**Énoncé:**
Recopiez le passage du texte sur les congés de maternité compris entre «Mais imaginez si, sans» et «Montréalaise, nouvelle maman.» inclusivement, en substituant «indemnités» à «prestations».

**Texte extrait:**

= = = =

Même à notre époque, il y a des employeurs qui profitent des congés de maternité pour licencier des employées. Ça se fait généralement sous le couvert de toutes sortes d'autres prétextes liés à la gestion ou à l'orientation de l'entreprise, mais finalement le résultat demeure le même: «Madame, beau bébé, mais plus de job.» Et on entend presque le cerveau de l'employeur marmonner: «Et bonne chance avec votre nouvelle vie où vous ne serez plus disponible pour votre travail à 200% comme avant.»

Je connais des gens qui ont été touchés. Poursuites? Hauts cris? Il devrait y en avoir plus souvent. Mais tout le monde n'a pas envie de se lancer devant les tribunaux, ni de se faire connaître ainsi dans un milieu professionnel peut-être tissé serré. On comprend donc leur silence résigné.

Mais imaginez si, sans boulot, après des années de contribution systématique au programme d'assurance-emploi, on vous apprend, en plus, que vous n'avez pas droit aux prestations.

C'est ce qui est arrivé à Norah Krahl, Montréalaise, nouvelle maman.

Traductrice en congé de maternité depuis mai 2010, elle est retournée au travail le printemps dernier chez la firme américaine Global Interactive Support pour apprendre que son département déménageait à Boston et que son poste disparaissait.

= = = =

**Données fournies:**
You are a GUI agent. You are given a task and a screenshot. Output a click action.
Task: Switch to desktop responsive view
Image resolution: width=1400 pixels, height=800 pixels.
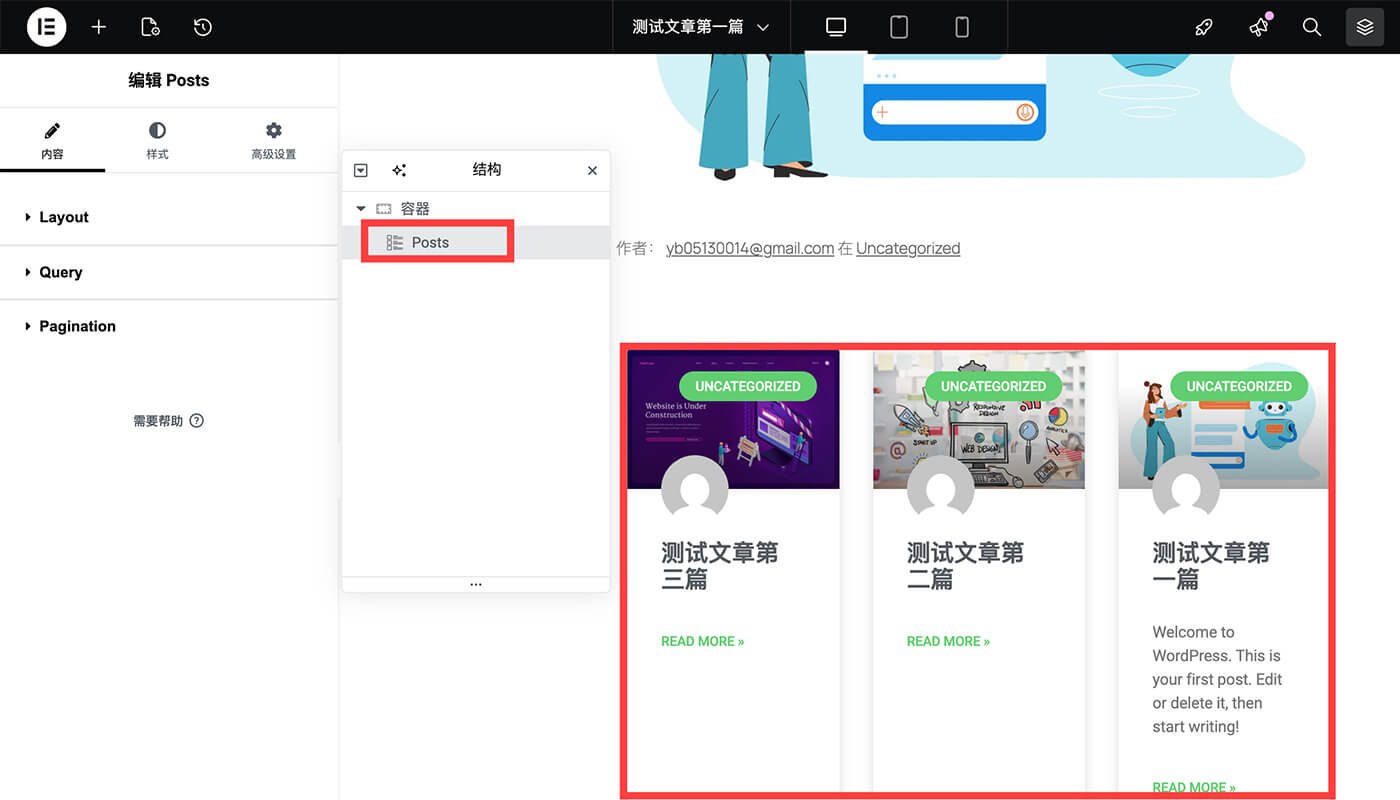click(x=835, y=27)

= = = =

**Résultat de l'exercice:**
Mais imaginez si, sans boulot, après des années de contribution systématique au programme d'assurance-emploi, on vous apprend, en plus, que vous n'avez pas droit aux indemnités.

C'est ce qui est arrivé à Norah Krahl, Montréalaise, nouvelle maman.